Required action: Starting at the line that contains "Given: Click line number 9 in the gutter", please transcribe every line through the end of the entries, exactly and with no pictures.
++++ Dataset records
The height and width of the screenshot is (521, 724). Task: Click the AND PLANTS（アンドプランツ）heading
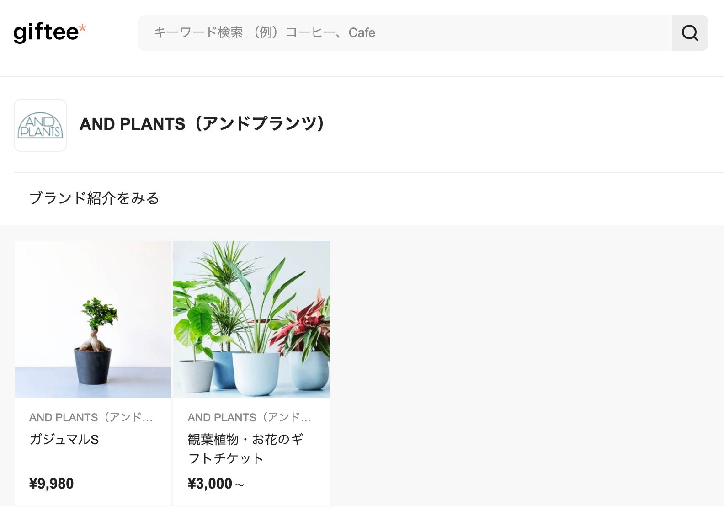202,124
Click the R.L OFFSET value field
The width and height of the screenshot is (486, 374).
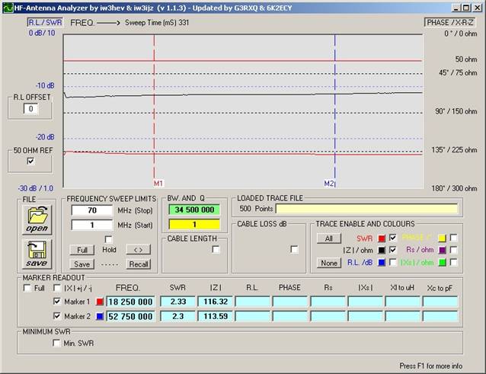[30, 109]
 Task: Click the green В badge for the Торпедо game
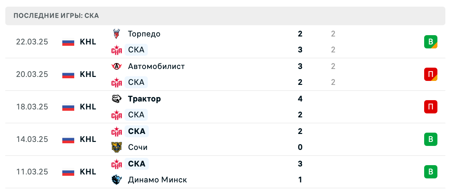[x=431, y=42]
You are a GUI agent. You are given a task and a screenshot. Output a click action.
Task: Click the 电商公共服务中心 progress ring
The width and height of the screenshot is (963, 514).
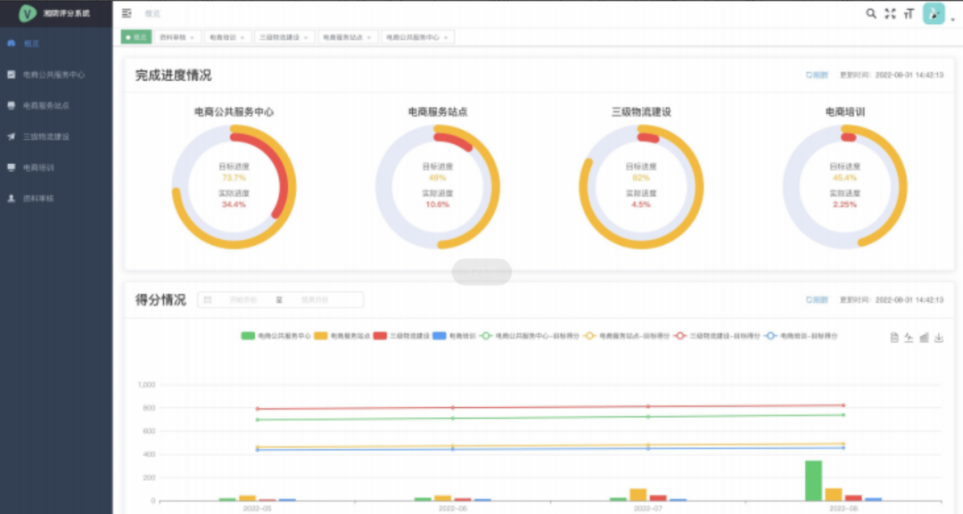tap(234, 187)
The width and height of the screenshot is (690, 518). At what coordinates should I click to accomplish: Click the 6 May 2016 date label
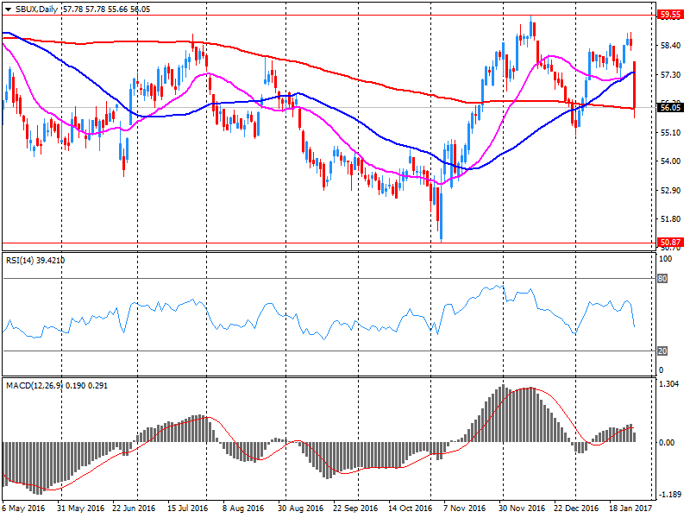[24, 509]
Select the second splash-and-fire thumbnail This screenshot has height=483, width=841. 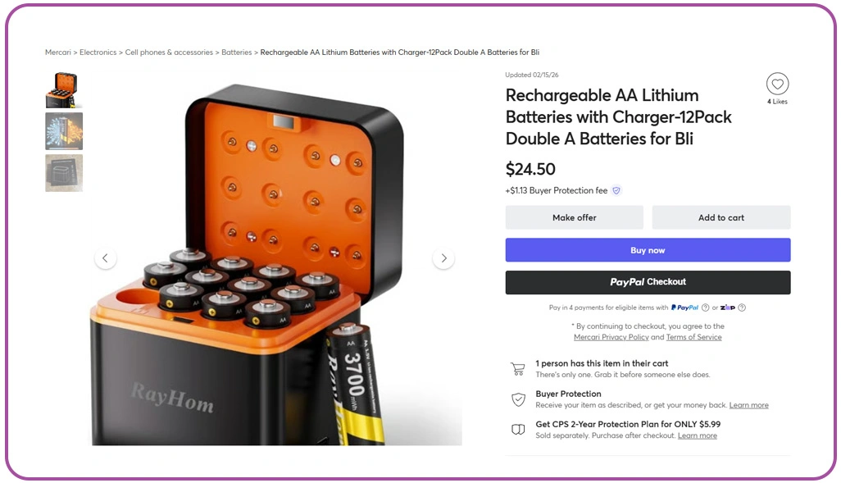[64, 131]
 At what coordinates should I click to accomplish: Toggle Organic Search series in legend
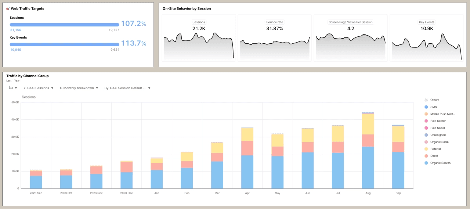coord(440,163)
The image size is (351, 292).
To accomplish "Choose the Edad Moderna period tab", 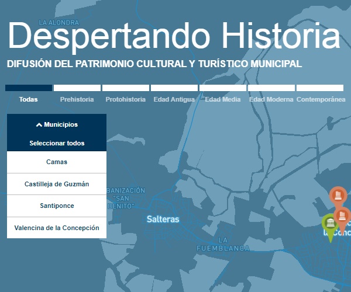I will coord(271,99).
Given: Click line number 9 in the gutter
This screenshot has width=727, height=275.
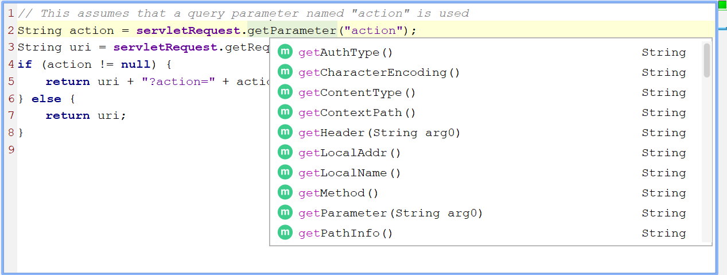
++++++++
Written response:
Given: Click line number 9 in the gutter
This screenshot has width=727, height=275.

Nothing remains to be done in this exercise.